La prima campagna d'Italia, dovuta alle mire espansionistiche della Francia rivoluzionaria, causò l'occupazione francese della cittadella. L'esercito russo, membro della seconda coalizione e comandato da Aleksandr Vasil'evič Suvorov, cacciò i francesi nel 1799. Con la vittoria francese nella seconda campagna d'Italia, conclusa dalla battaglia di Marengo, combattuta nel territorio alessandrino, l'intero ducato di Savoia passò sotto l'occupazione francese. L'annessione ufficiale alla Francia avvenne due anni più tardi, nel 1802, e Alessandria divenne capoluogo del dipartimento di Marengo. Napoleone decise grandi rinnovamenti architetturali per la città: la cittadella venne ampliata e fortificata e l'antica cattedrale gotica venne abbattuta in favore di una nuova, in stile neoclassico. Il galletto in ottone sottratto ai casalesi venne spostato sul palazzo del municipio, mentre l'angelo scomparve. Successivamente, nel 1814, la città venne conquistata dagli austriaci e il 30 maggio di quello stesso anno, dopo il trattato di Parigi, rientrò a far parte del ducato di Savoia.

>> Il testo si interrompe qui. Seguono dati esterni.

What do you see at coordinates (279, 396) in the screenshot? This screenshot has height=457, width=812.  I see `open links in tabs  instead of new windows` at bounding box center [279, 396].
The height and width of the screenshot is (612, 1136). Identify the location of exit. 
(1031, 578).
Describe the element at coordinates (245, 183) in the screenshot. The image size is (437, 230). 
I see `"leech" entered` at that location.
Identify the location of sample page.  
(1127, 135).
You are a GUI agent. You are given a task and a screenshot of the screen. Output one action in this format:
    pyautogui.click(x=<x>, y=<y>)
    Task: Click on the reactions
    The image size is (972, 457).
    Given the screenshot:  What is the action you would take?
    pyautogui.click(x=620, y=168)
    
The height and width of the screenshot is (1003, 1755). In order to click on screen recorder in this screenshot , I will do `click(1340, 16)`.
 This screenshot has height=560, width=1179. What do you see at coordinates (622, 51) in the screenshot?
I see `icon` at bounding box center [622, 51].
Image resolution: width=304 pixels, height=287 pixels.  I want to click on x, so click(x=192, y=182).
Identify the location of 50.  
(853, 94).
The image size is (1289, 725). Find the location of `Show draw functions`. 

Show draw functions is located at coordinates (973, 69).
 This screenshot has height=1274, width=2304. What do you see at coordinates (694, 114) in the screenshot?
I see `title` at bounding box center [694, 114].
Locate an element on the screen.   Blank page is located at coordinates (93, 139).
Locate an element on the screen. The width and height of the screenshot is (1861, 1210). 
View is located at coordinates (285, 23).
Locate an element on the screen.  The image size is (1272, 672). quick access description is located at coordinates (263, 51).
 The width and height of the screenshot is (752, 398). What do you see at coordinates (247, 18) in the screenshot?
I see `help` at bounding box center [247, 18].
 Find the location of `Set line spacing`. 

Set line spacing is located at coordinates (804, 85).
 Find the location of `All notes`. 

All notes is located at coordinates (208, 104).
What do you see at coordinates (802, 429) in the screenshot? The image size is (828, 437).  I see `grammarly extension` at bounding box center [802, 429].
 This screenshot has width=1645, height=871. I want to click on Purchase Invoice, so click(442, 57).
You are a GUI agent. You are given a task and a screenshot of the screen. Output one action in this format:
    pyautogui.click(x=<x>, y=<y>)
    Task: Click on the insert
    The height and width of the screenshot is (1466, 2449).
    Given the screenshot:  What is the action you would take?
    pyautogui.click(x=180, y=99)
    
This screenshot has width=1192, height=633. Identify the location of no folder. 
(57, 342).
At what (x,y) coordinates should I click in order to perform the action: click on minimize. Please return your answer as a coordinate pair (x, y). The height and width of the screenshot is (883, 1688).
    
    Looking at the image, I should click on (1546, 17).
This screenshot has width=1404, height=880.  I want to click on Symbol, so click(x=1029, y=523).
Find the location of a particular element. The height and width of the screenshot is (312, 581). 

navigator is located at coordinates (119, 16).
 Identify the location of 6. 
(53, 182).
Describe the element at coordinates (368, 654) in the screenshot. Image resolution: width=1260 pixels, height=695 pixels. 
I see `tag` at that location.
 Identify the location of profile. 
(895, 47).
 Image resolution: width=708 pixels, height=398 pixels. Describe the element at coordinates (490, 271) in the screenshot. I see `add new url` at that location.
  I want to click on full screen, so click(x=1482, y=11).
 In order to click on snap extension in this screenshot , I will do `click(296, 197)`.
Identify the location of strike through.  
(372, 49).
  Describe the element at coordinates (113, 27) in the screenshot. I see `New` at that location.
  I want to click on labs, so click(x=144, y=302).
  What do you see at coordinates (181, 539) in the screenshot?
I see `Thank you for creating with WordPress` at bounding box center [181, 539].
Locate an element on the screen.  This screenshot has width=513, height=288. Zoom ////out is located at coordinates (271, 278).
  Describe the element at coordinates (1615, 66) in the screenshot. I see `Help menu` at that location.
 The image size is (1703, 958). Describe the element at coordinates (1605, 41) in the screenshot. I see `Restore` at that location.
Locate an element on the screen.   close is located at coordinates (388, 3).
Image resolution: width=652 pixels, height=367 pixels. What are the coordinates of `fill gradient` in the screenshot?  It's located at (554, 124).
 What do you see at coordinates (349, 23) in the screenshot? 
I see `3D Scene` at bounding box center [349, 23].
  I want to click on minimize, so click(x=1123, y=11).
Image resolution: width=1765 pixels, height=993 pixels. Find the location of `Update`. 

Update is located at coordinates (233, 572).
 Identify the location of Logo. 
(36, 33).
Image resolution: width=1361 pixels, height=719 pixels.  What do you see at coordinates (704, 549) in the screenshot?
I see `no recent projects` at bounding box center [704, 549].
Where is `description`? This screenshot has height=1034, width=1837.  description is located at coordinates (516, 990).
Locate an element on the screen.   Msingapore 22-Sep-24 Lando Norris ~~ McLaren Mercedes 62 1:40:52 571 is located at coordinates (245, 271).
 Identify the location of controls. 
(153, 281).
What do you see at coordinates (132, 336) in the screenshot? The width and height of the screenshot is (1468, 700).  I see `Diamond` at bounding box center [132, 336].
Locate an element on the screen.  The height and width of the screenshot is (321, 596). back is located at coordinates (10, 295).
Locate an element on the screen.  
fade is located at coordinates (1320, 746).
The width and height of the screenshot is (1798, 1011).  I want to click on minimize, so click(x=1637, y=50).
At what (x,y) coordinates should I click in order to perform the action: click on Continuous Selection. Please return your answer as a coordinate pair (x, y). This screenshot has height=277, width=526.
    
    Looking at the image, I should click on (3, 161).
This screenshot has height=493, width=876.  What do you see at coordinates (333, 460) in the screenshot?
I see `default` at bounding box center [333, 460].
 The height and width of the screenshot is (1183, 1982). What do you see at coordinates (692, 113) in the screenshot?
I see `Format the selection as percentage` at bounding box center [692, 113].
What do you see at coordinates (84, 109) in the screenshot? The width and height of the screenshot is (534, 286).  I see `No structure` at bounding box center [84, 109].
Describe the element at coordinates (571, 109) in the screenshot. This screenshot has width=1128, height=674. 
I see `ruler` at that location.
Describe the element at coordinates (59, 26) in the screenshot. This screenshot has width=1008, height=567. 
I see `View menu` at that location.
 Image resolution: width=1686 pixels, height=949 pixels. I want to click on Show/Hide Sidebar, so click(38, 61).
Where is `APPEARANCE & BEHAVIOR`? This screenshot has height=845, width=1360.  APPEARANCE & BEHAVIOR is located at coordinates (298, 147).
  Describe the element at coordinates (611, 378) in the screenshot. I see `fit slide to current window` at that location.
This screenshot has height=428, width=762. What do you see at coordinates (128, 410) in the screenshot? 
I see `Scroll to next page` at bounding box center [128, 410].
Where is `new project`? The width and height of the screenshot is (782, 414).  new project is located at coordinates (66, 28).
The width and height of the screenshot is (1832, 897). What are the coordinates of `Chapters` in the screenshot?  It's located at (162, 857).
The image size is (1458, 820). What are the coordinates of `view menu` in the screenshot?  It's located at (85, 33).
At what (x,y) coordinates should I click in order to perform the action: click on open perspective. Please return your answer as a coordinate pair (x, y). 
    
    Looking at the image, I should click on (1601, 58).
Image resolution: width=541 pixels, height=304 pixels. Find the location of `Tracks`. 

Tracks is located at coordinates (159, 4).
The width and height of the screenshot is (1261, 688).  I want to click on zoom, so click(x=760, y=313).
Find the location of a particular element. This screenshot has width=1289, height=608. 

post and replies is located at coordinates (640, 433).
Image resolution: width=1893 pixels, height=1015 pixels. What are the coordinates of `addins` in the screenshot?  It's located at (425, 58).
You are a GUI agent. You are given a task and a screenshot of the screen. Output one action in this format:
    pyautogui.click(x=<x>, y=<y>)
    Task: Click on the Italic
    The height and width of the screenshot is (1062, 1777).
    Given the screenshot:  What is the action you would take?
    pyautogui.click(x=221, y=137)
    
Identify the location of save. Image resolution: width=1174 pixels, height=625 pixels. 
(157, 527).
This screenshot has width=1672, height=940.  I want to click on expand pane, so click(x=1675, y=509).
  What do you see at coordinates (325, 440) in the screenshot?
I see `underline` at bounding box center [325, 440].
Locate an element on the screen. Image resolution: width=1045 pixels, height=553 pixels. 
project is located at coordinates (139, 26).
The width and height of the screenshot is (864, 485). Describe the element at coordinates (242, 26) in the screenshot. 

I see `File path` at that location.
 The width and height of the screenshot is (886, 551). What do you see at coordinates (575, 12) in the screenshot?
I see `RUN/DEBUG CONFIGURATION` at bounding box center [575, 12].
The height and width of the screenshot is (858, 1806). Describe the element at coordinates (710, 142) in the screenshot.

Il Risorgimento[modifica | modifica wikitesto]

«Innanzi a tutti, o nobile Piemonte,
quei che a Sfacteria dorme e in Alessandria
diè a l'aure per primo il tricolore, Santorre
di Santarosa
»

L'insurrezione piemontese del marzo 1821, compresa nel contesto dei moti del 1820-1821, partì da Alessandria: gli insorti, guidati da Santorre di Santarosa, presero controllo della cittadella e proclamarono la costituzione, issando una bandiera tricolore per la prima volta nella storia del risorgimento (non è chiaro se verde, bianca e rossa oppure di altri colori[12]). La rivolta, che non riuscì, spinse Carlo Felice di Savoia a cedere alle pressioni dell'impero austriaco, che già in precedenza aveva proposto al re di Sardegna un'occupazione preventiva della cittadella per combattere un'eventuale insurrezione, mirando a spostare il confine occidentale dell'impero ad Alessandria. La cittadella subì l'occupazione straniera per due anni. Andrea Vochieri e cinque militari che avevano partecipato all'insurrezione vennero in seguito fucilati.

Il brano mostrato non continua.